Why defining cybersecurity is hard for the law and for everyone else | Interdisciplinary Lunch Series

Date/Time
Date(s) - 02/02/2018
12:30 pm - 1:45 pm

Location
Gibson Conference Room (Carroll 283)

On Friday, Feb. 2, the UNC Center for Media Law and Policy will host an interdisciplinary lunch open to faculty and graduate students from across the UNC system with Joseph E. Kennedy, Martha Brandis Term Professor of Law at the UNC School of Law. Professor Kennedy will lead a discussion about the rapidly evolving field of cybersecurity.

As the U.S. Department of Homeland Security warns, “Our daily life, economic vitality, and national security depend on a stable, safe, and resilient cyberspace.”  Despite continuing efforts to improve the security of our computer networks, they remain vulnerable to a wide range of risks stemming from both physical and cyber threats and hazards. Professor Kennedy will discuss some of these risks and what role the law plays in addressing cybersecurity issues.

Professor Kennedy teaches Criminal Law, Criminal Procedure Investigation, Computer Crime Law, Criminal Justice Policy, Constitutional Law, and International and Comparative Criminal Law at UNC Law. His research interests include the sociology and politics of mass incarceration, criminal law, and cybersecurity law.

Professor Kennedy’s scholarly writings have been published in the Georgetown Law Journal, Michigan Law Review, Harvard Civil Rights-Civil Liberties Law Review, the Journal of Law and Contemporary Problems, Emory Law Journal and the Hastings Law Review. He has also presented his scholarly work at Harvard Law School, Stanford Law School, Yale Law School, the University College Dublin and the Annual Meetings of the Association of American Law Schools, Law and Society, the American Society of Criminology and the International Congress of Law and Mental Health.  Professor Kennedy’s article, Monstrous Offenders and the Search for Solidarity Through Modern Punishment, was selected for publication in Criminal Law Conversations, a collection of seminal criminal law articles published in 2009 by Oxford University Press.

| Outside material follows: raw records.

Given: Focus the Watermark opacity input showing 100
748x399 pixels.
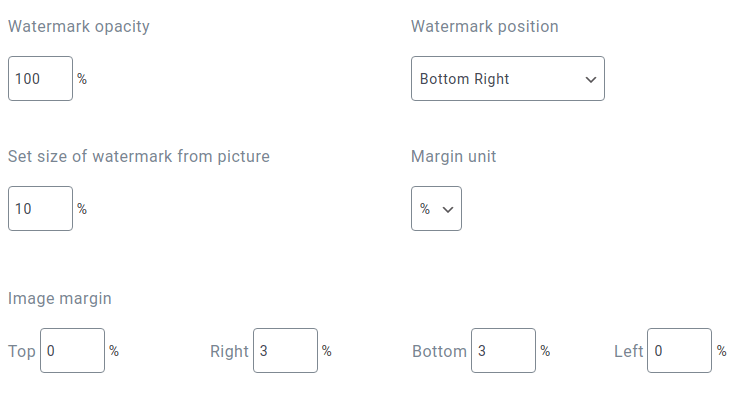Looking at the screenshot, I should tap(41, 79).
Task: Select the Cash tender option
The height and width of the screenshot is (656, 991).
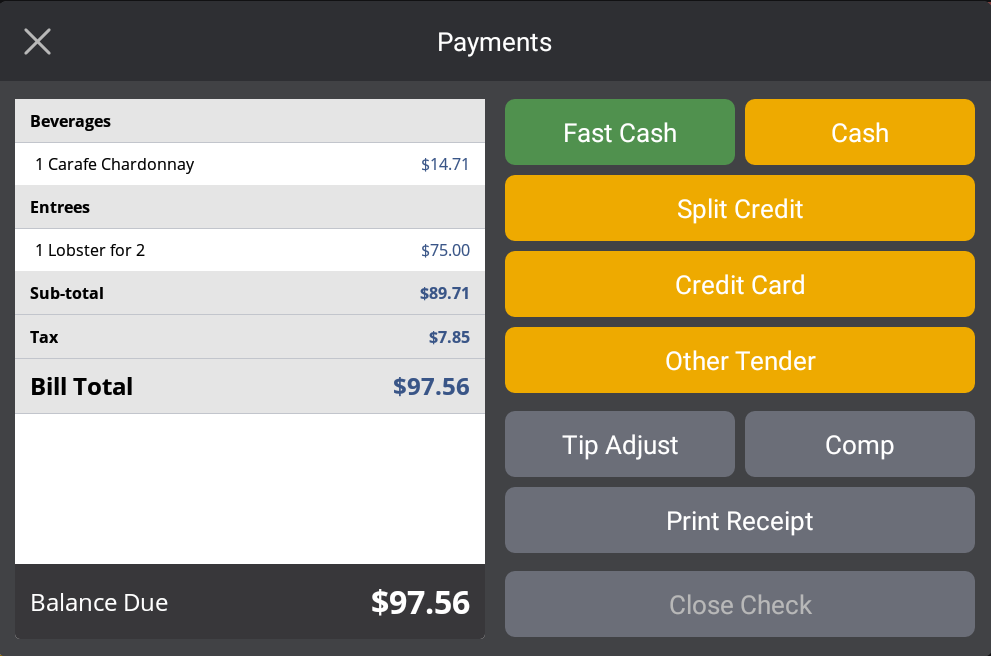Action: pyautogui.click(x=859, y=131)
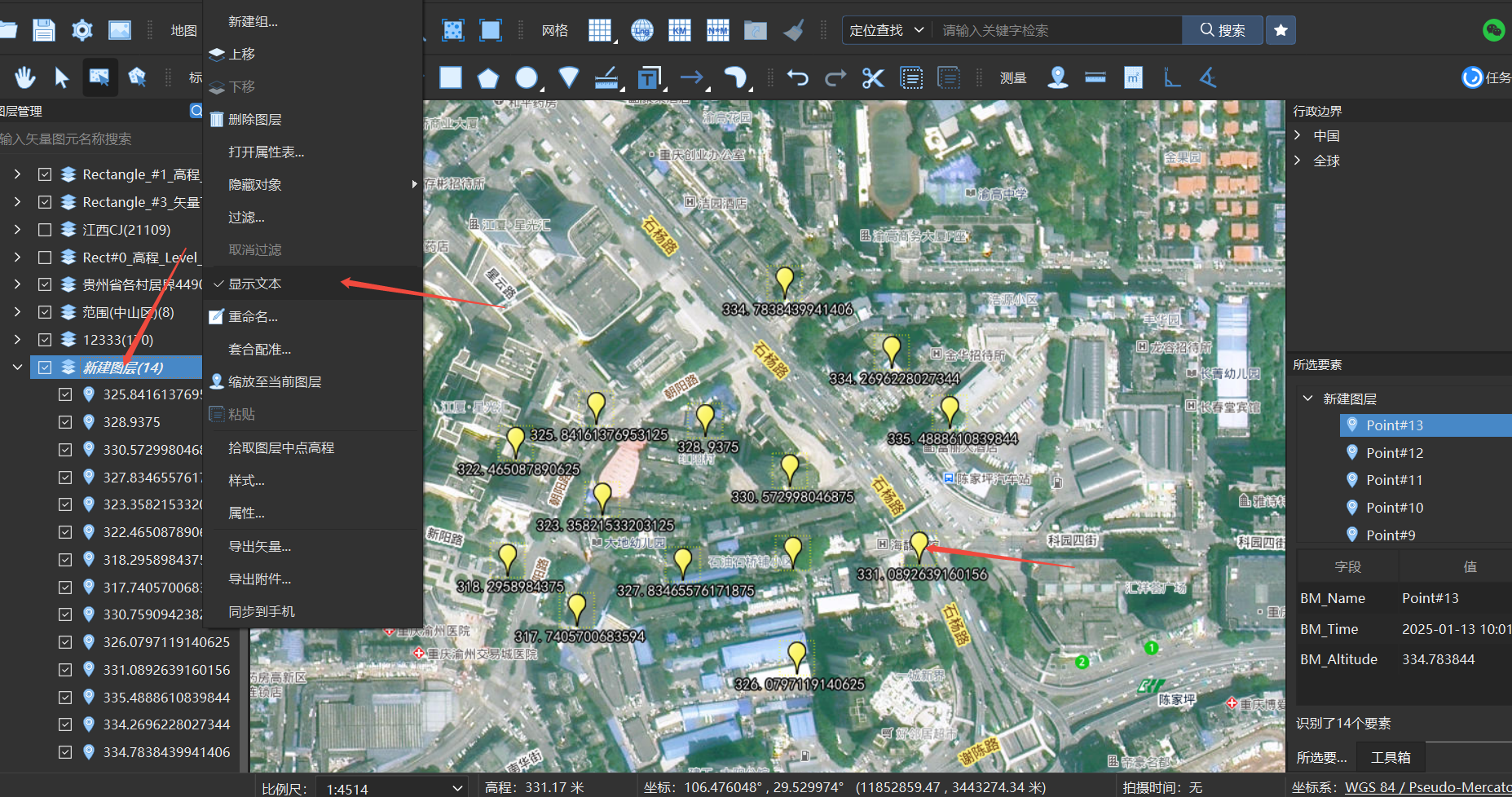Select the text annotation tool

coord(649,77)
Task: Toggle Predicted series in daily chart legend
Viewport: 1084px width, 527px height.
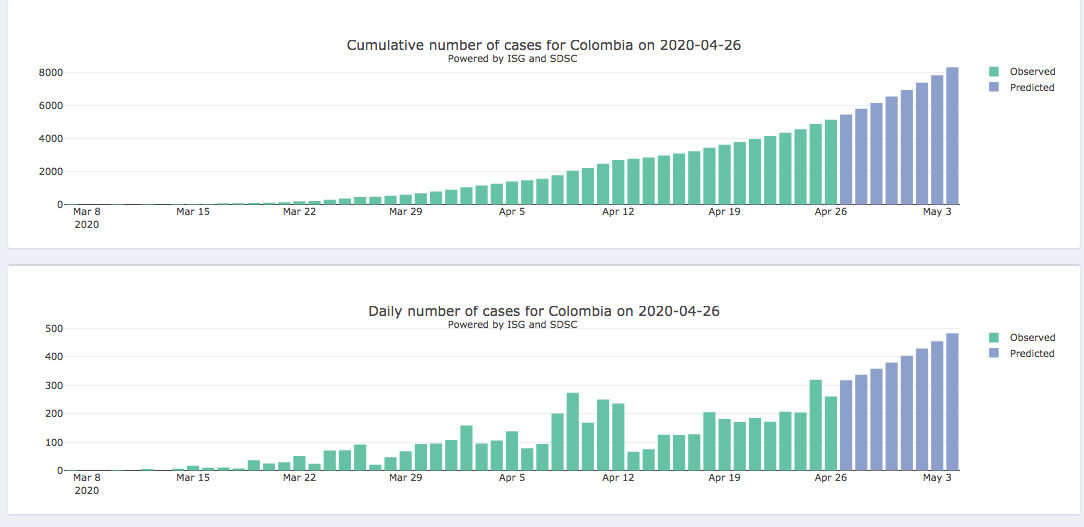Action: click(x=1032, y=354)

His article on the connection between mental states in regulatory crimes and the federal sentencing guidelines was selected as best criminal law paper for the Stanford Yale Junior Faculty forum in 2002, and he was the recipient of a Pogue Research Leave at UNC in 2003 and an Ethics Fellowship at UNC’s Institute of Arts and Humanities in 2004. Professor Kennedy also comments regularly on criminal justice and ethical issues of public concern. He has published opinion editorials with Slate Magazine and the Raleigh News and Observer, and has appeared as a media commentator on CBS Evening News, NBC Nightly News, Fox Weekend Live, National Public Radio, Court TV and a number of local radio and television stations.